START Input for this task
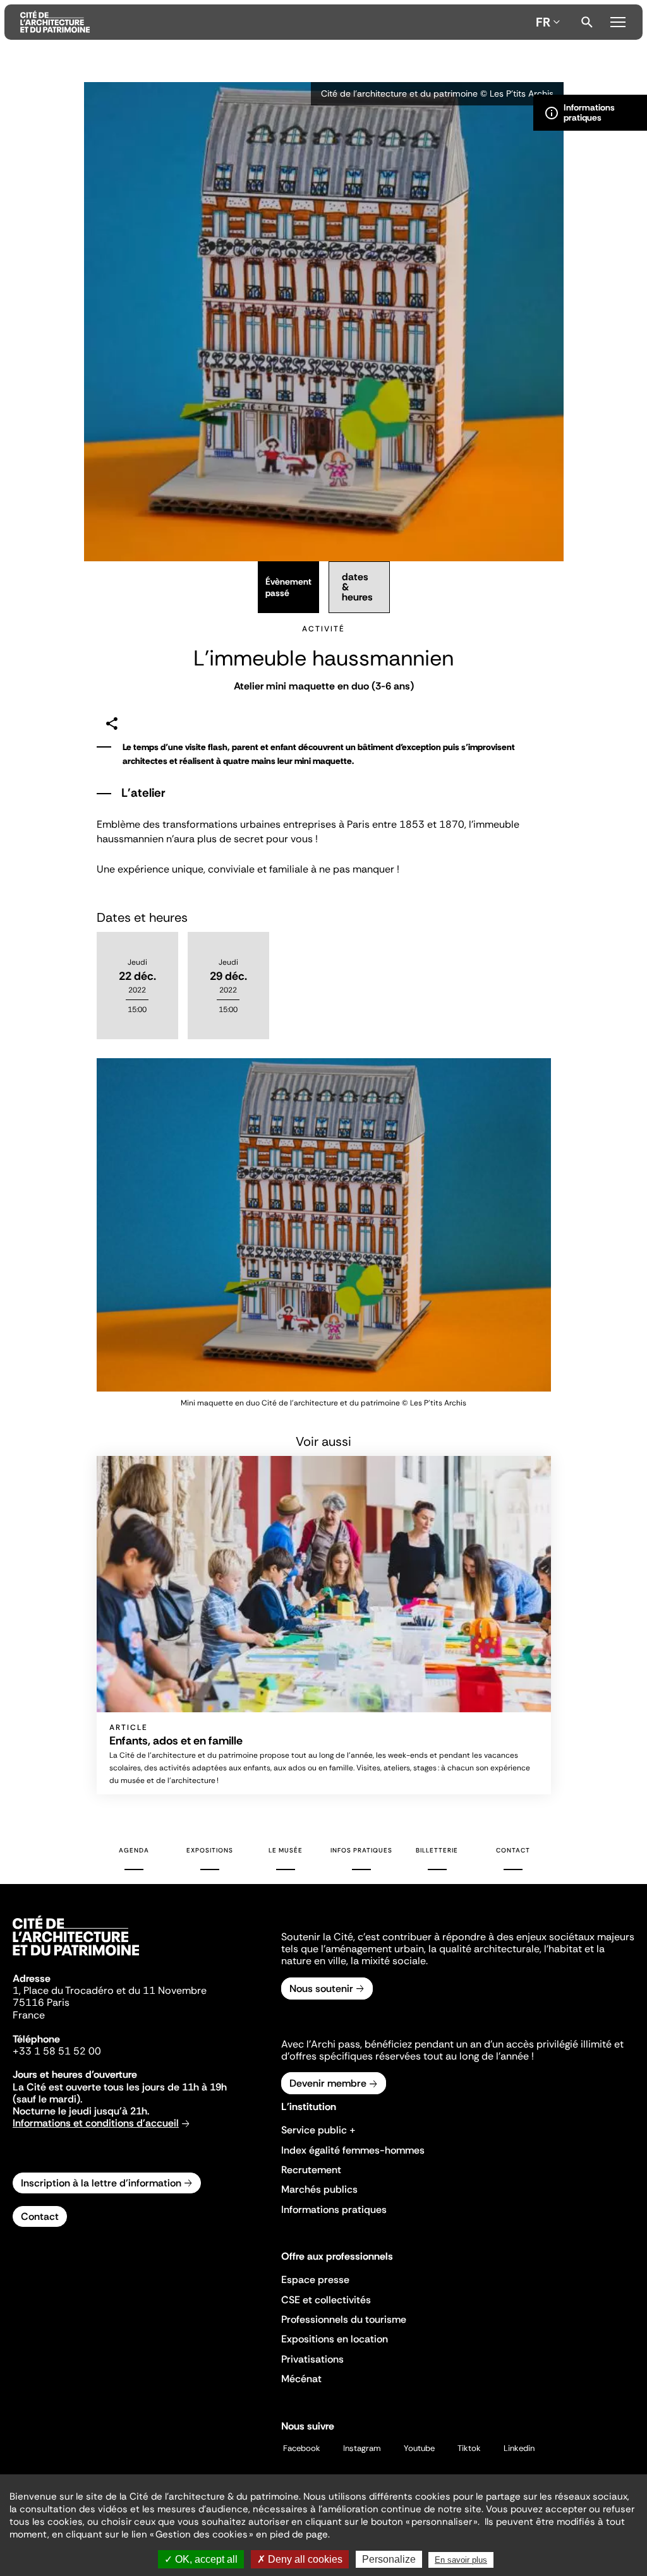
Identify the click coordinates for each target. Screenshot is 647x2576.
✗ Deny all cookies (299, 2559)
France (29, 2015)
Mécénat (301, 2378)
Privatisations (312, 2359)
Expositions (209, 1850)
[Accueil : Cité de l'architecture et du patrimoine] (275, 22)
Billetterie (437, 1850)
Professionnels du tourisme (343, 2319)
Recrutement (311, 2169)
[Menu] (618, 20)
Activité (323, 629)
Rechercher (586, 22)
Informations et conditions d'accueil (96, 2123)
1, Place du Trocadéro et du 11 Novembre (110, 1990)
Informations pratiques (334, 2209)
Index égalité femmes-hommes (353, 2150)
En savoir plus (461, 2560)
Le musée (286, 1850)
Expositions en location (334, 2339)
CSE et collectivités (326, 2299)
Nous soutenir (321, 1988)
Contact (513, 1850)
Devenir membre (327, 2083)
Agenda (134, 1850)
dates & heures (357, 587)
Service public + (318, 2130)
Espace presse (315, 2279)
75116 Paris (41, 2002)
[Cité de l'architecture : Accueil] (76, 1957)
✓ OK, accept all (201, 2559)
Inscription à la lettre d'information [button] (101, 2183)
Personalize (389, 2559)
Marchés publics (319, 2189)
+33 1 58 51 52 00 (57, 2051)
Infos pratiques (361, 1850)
END Input for this task
START Input for this task
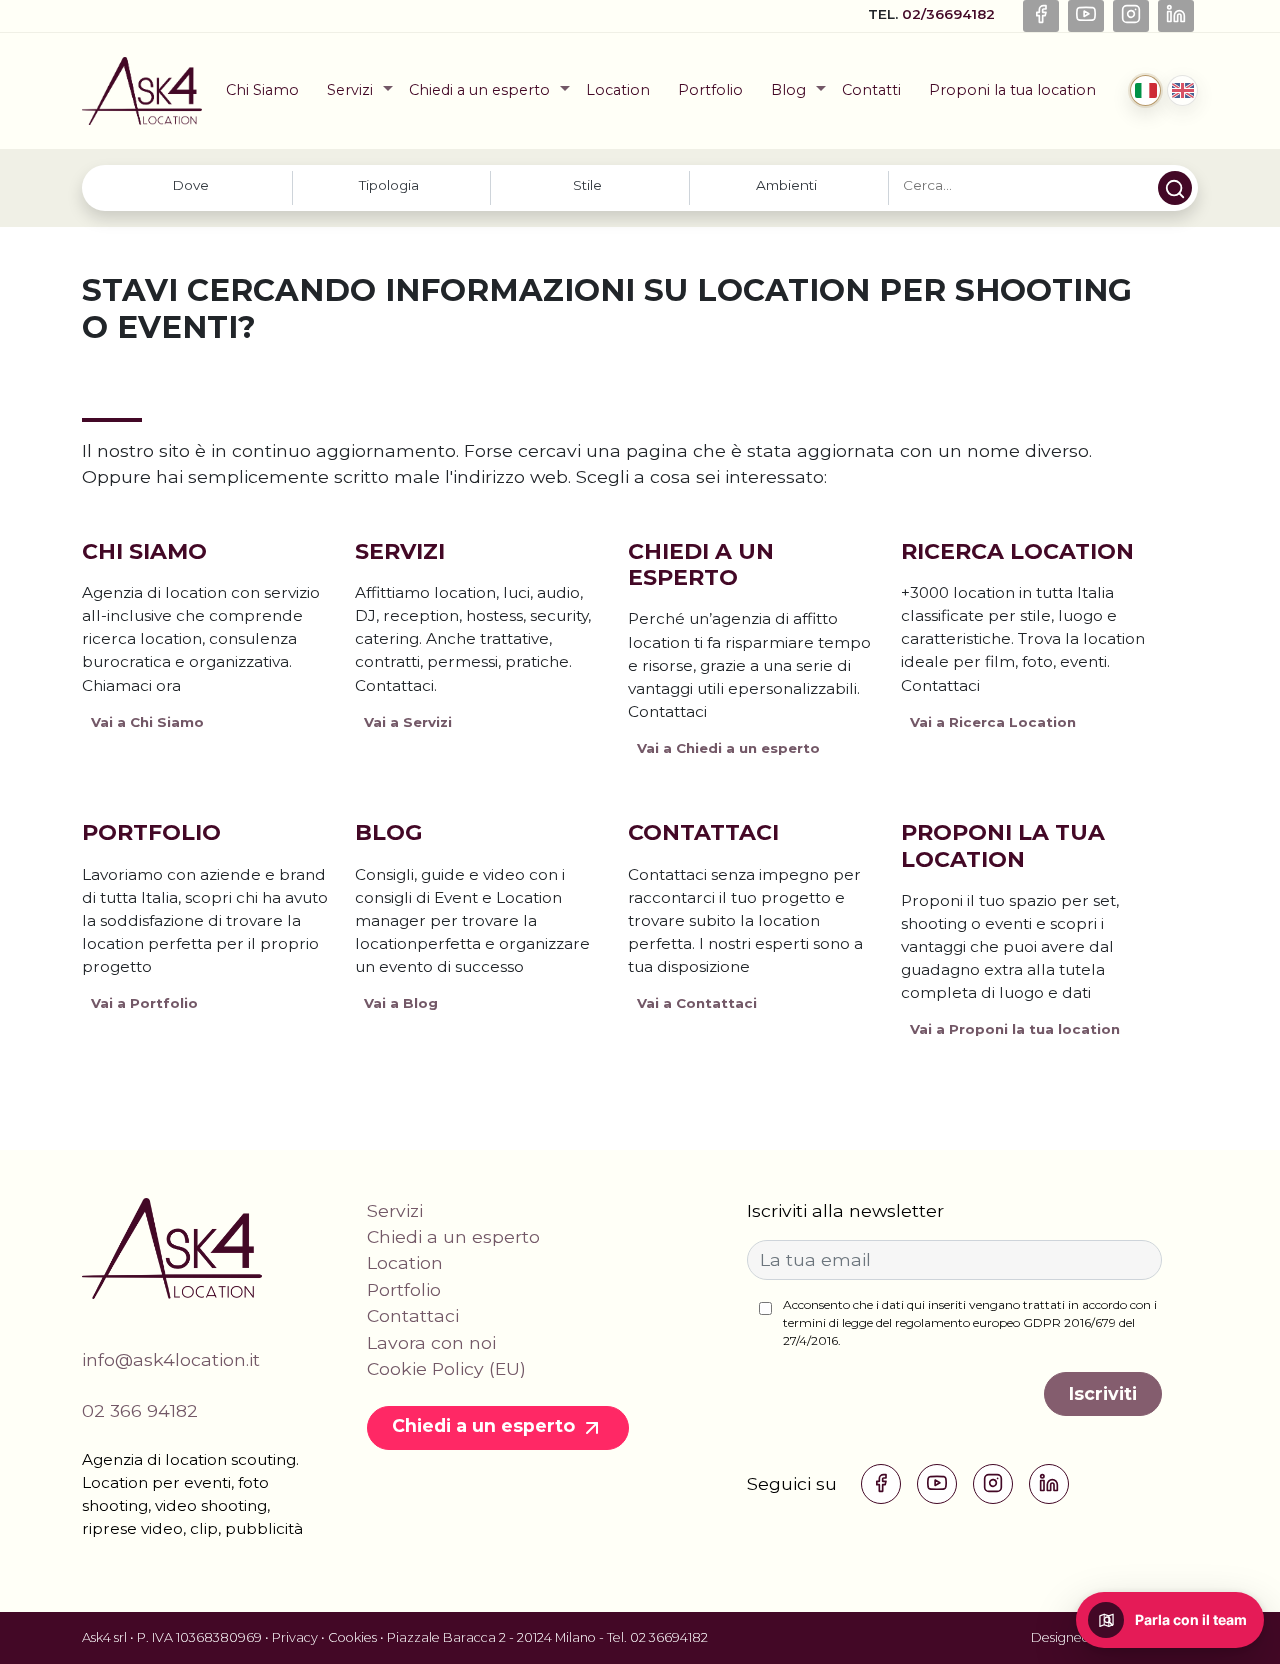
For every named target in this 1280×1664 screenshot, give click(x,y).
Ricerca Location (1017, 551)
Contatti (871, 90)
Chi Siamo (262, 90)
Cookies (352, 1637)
END Input for this task
(Exercise goal): Retype, in the same exact form, the lines of the material above from the line holding "For every named" through the line holding "Cookies (352, 1637)".

(Answer box):
For every named target in this 1280×1664 screenshot, give click(x,y).
Ricerca Location (1017, 551)
Contatti (871, 90)
Chi Siamo (262, 90)
Cookies (352, 1637)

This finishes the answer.